Clustering was performed on normalized data as described above. Distances were calculated with the Pearson metric (1-r). Rooted, ultrametric trees were generated by hierarchical clustering with UPGMA as implemented in the fastcluster 1.0.4 package in R 2.12.1 [76]. Unrooted trees were generated by neighbor-joining [27] as implemented in RapidNJ 2.1.0 [77].

Comparison with annotations and independent data

Initiating RNA polymerase II ChIP-seq data were treated in the same manner as TF data, but independently from that analysis, with 50 nt smoothing bandwidth for region calling and no region size filter. A TF-enriched region was matched to a Pol II-S5P-enriched region if the maxima of the regions’ respective density profiles were within 500 bp of each other; when more than one Pol II-S5P site was near a TF site, the nearest Pol II-S5P site was used.

Transcription start site coordinates for the hg19 reference assembly were obtained from the RefSeq database [20]. A TF-enriched region was matched to a RefSeq TSS if the TSS was within 500 bp of the local maximum of the density profile within the region; when more than one TSS fell within this range, the nearest was used. Single-end, 75 nt RNA-seq reads from the ENCODE database were aligned to the hg19 RefSeq transcriptome by DNAnexus, which computed the count per transcript [78]. Elongating RNA polymerase II ChIP-seq reads were aligned to the hg19 genome, and for each annotated TSS, reads were counted between 100 bp upstream of the TSS and 100 bp downstream of the TES for the longest isoform.

CAGE reads were obtained from the ENCODE database after alignment to hg19 with Delve (T Lassmann, in prep.). CAGE-enriched regions were called via UniPeak in the same manner as TF binding sites, using 50 nt smoothing bandwidth, separate strands, and no shifting. CAGE regions were matched with TF regions in the same manner as Pol II-S5P regions.

Evolutionary constraint within a region was calculated as the proportion of positions with a rejected substitution (RS) score greater than 2, according to GERP++ [22].

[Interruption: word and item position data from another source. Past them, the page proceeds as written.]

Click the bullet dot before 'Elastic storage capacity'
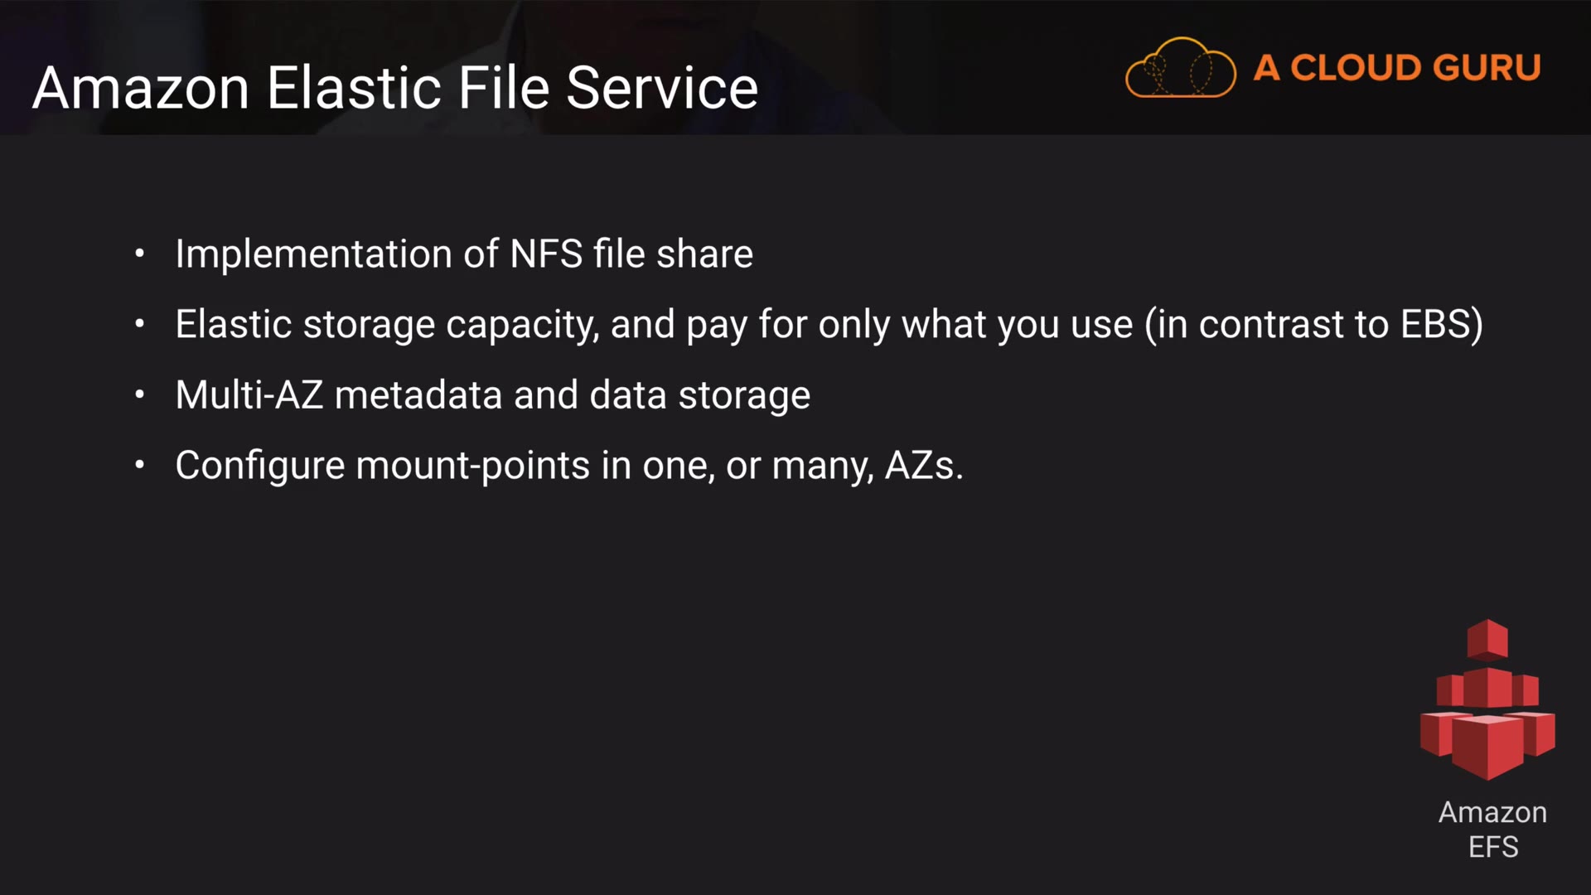Screen dimensions: 1591x895 point(139,324)
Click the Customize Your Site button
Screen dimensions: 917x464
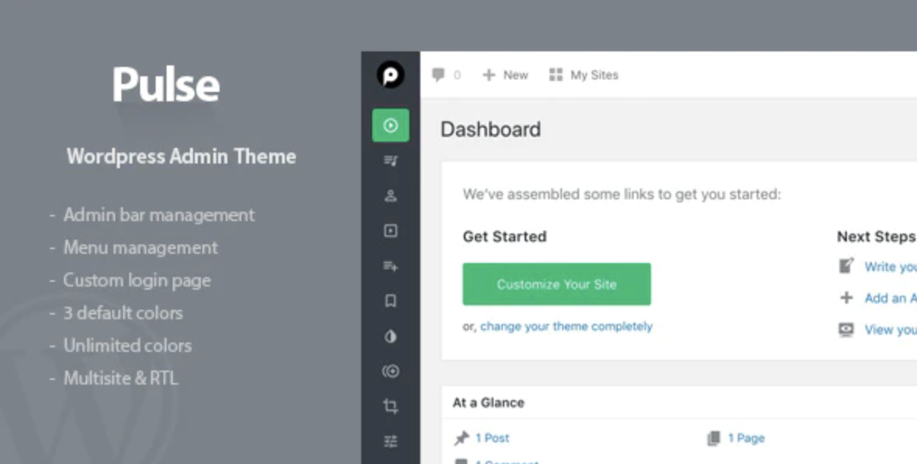point(557,284)
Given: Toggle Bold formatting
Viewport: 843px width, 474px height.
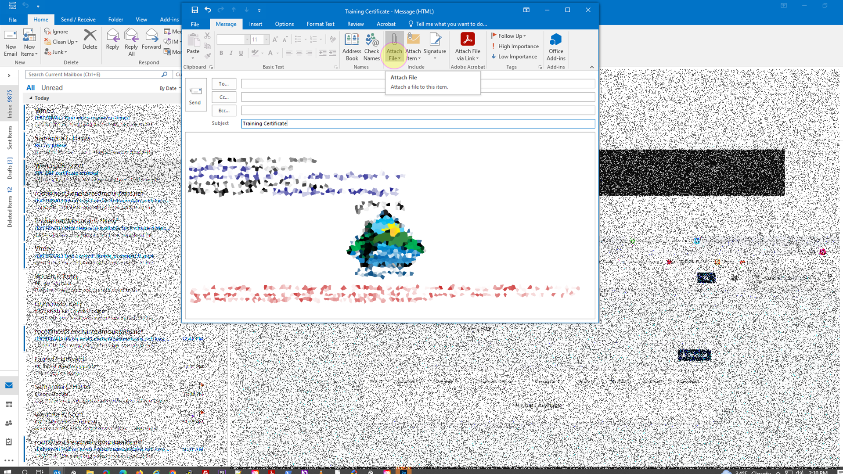Looking at the screenshot, I should pyautogui.click(x=221, y=53).
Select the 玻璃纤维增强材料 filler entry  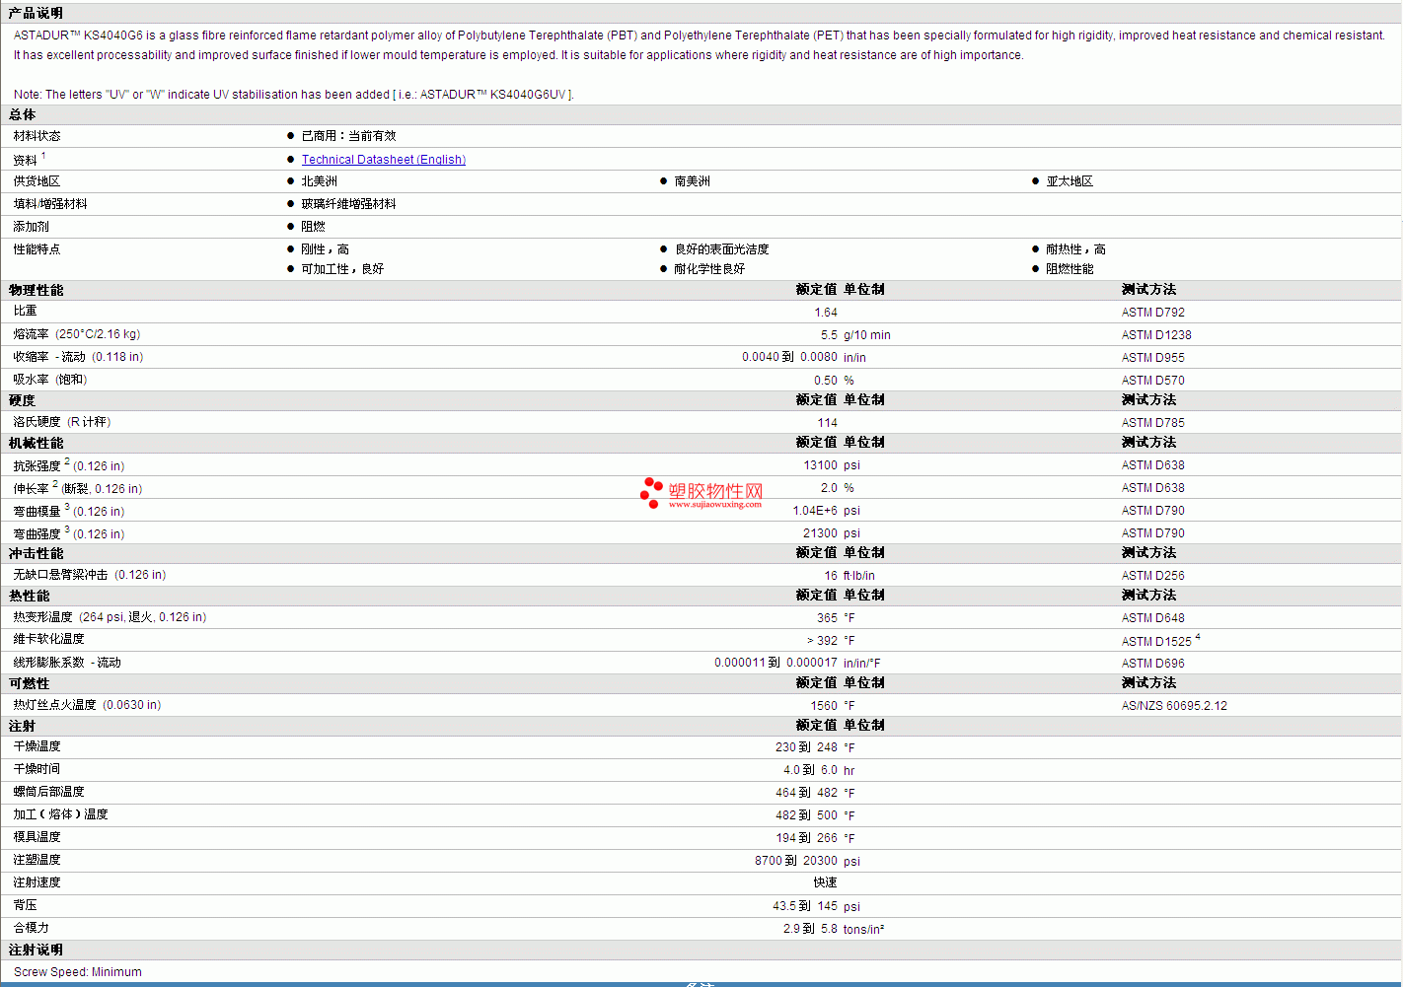(x=348, y=204)
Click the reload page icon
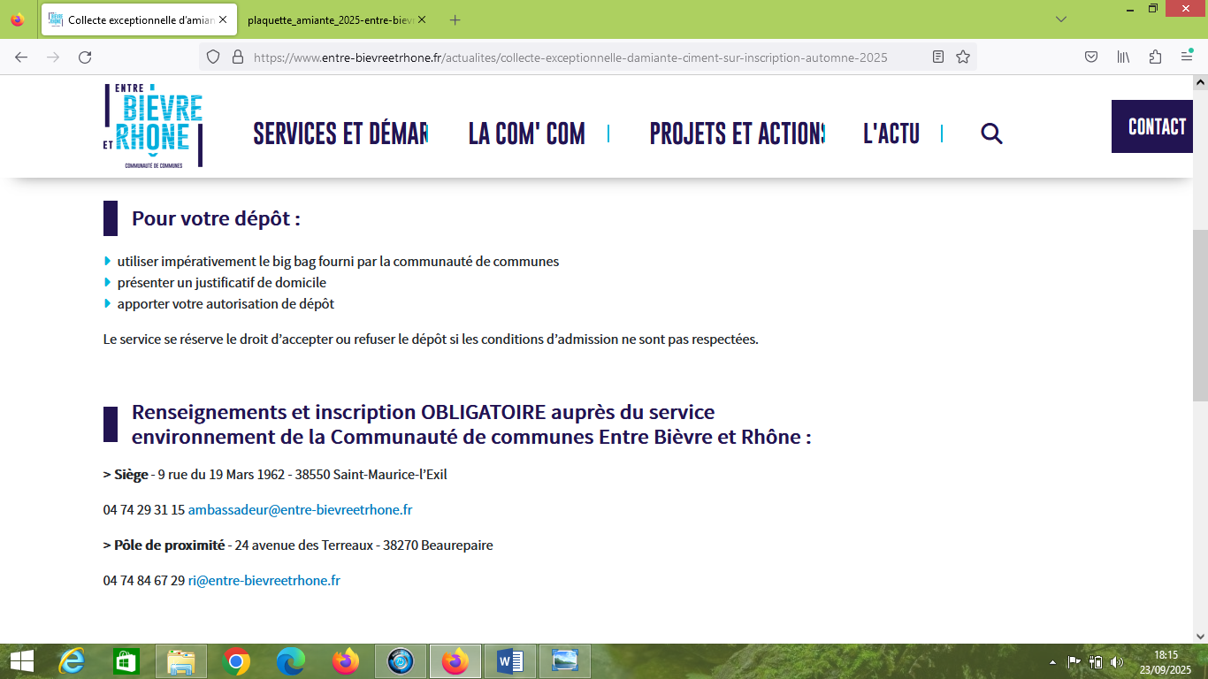The width and height of the screenshot is (1208, 679). click(x=85, y=57)
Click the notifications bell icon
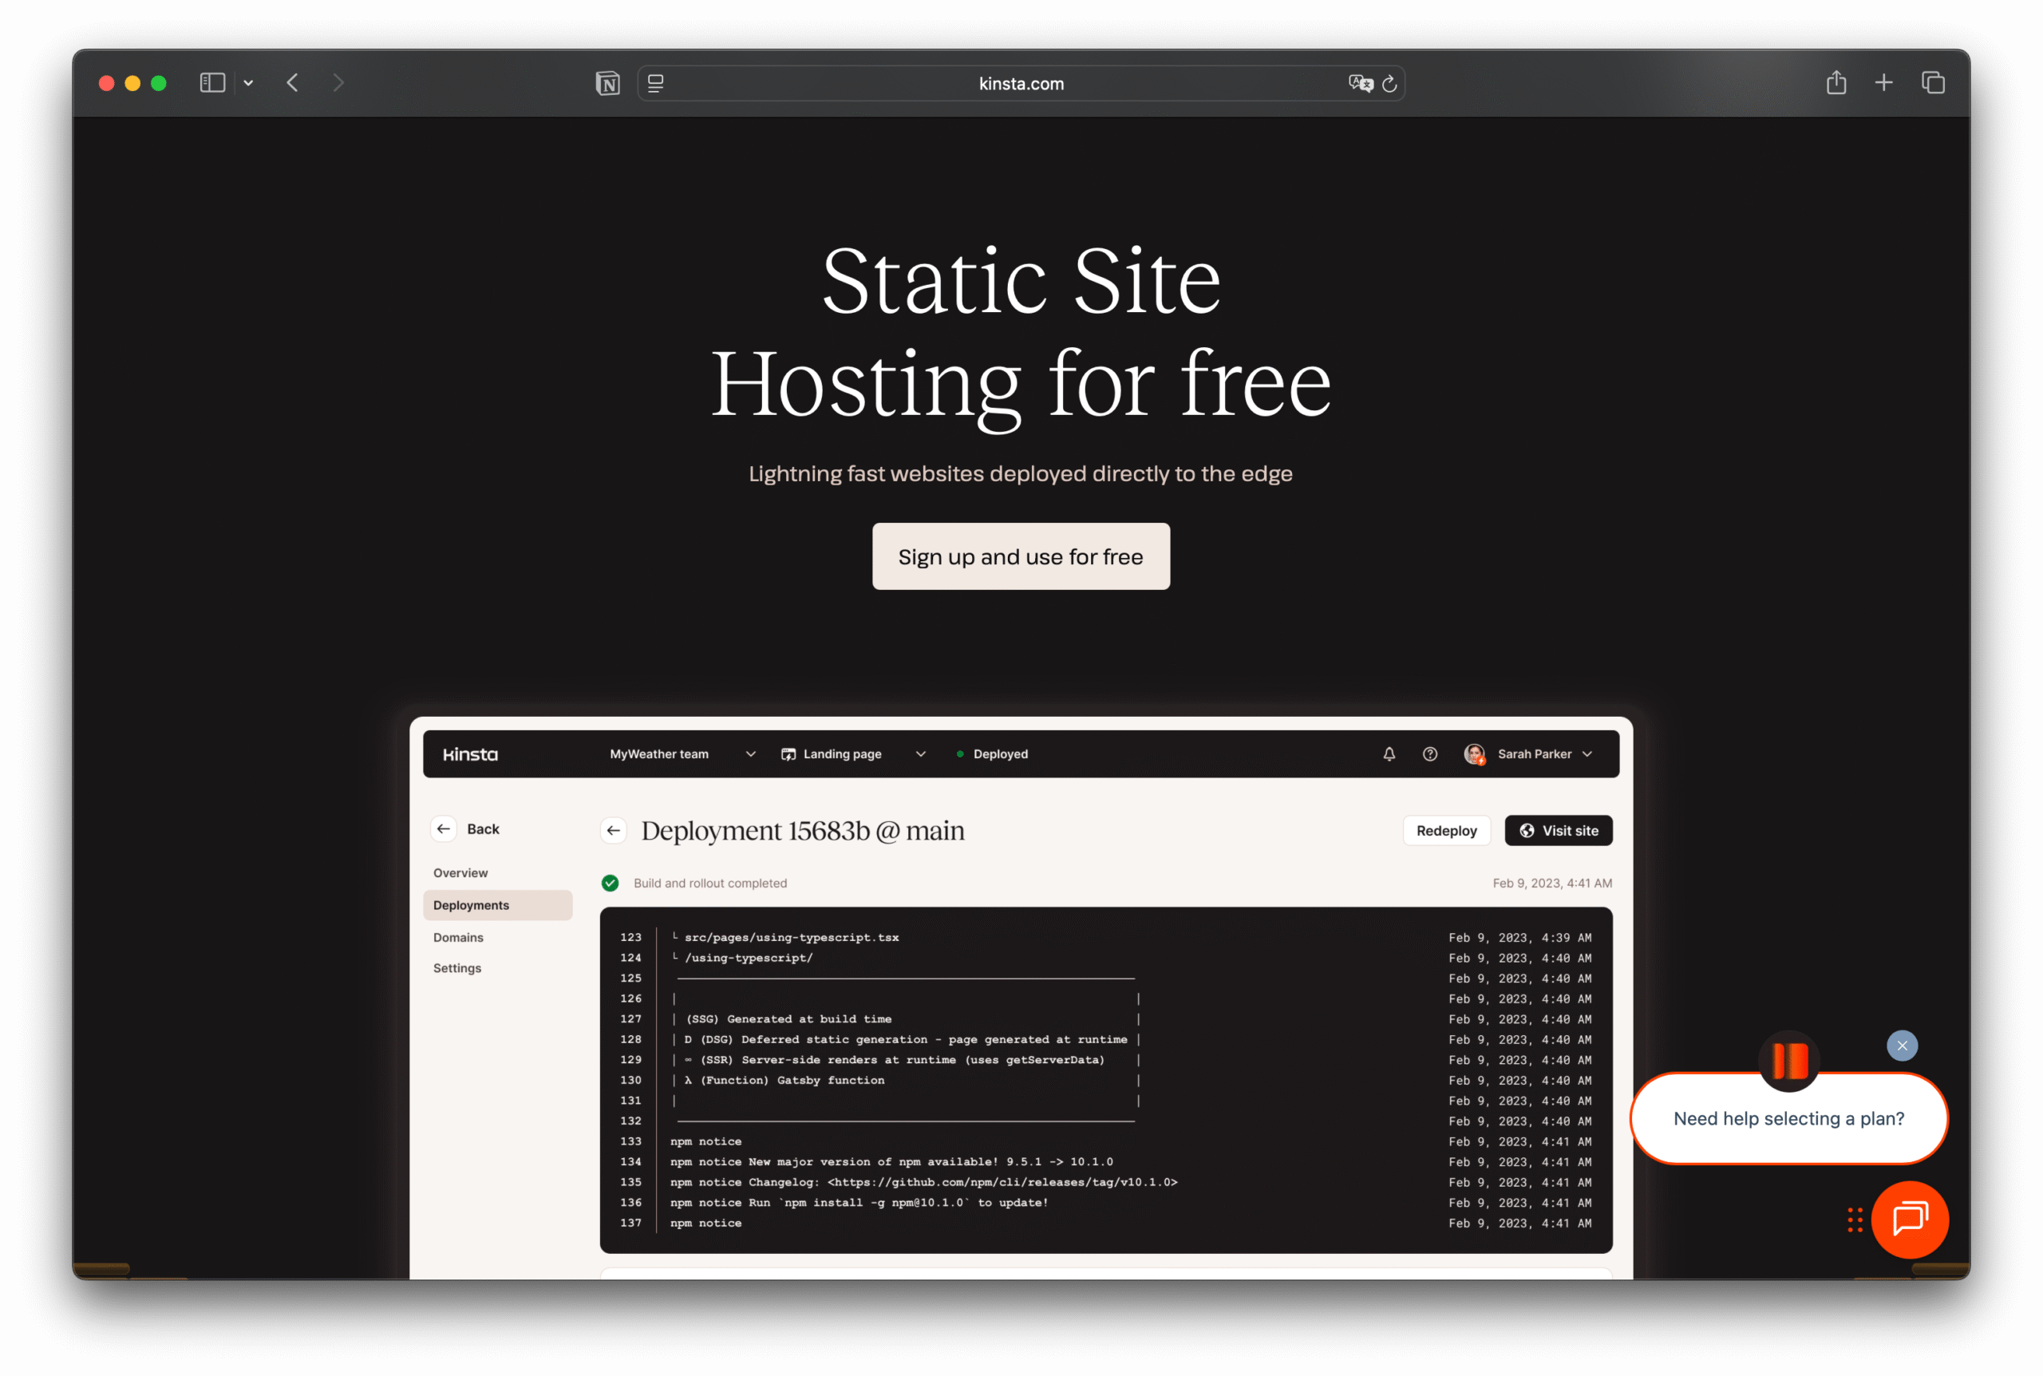2043x1376 pixels. (1389, 754)
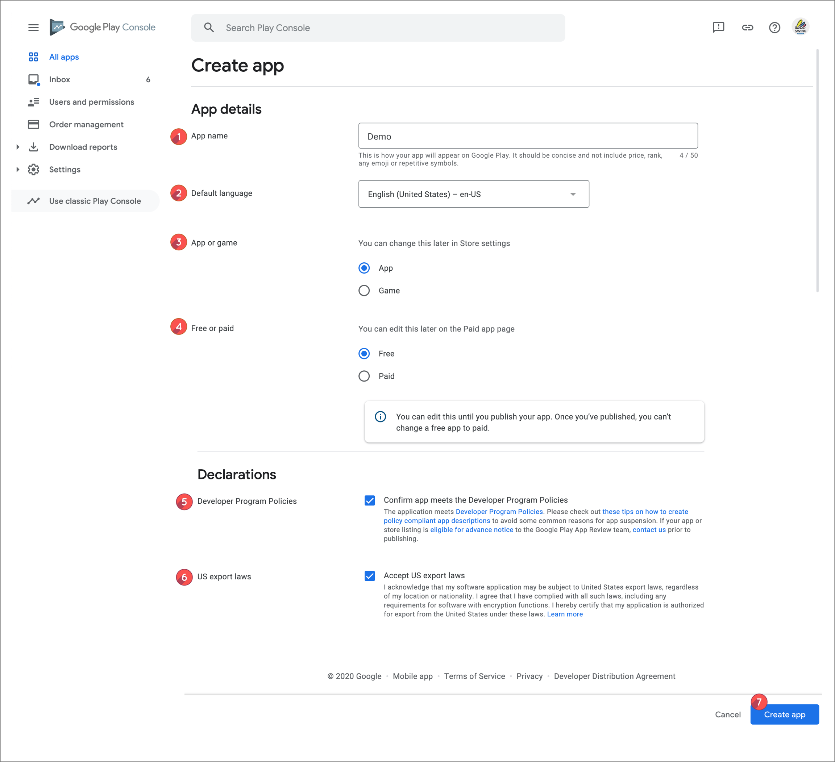
Task: Open the hamburger navigation menu
Action: coord(33,27)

From ENCODE’s database we retrieved 226 sequence motifs that were both inferred de novo from ChIP-seq data and matched to similar motifs in other databases, such that there was a variably sized set of motifs annotated to each individual TF. These were aligned to reference sequence in a 201 bp window centered at each HOT region peak by MAST 4.6.0 [79]. A HOT region peak was considered to have a hit for a given TF’s motif set if any motif in the set had a MAST hit of E < 10.

Modeling gene regulation

For each cell line, we constructed a model of the general form

Y PIC + Y histone + Y pol2 + Y CAGE + Y RNA-seq X input + X TF

where the Y terms form a matrix of the individual replicates of the dependent variables, normalized together by DESeq as before: preinitiation-complex occupancy within the region, histone-mark occupancy within the region, Pol II occupancy at the nearest UniPeak site, CAGE signal at the nearest UniPeak site, and RNA-seq signal for the gene corresponding to the nearest RefSeq TSS; and the X terms form the matrix of all the individual replicates of TF occupancy scores plus the signal from negative-control samples (input, IgG, reverse-crosslinked chromatin) within the regions, normalized together. Since both the independent and depent variables were highly multicollinear, we used the pls 2.3-0 package in R 2.12.1 [80] to reduce this model to latent variables by partial least-squares regression. The number of LVs used in each model was determined as the first LV plus all subsequent LVs that subtracted at least 0.01 from the average RMSEP (Additional file 1: Figures S8, S9). Cross-validation used the leave-one-out method: the R2 values were calculated by validating with each UniPeak region after re-training the model on the remainder of the data.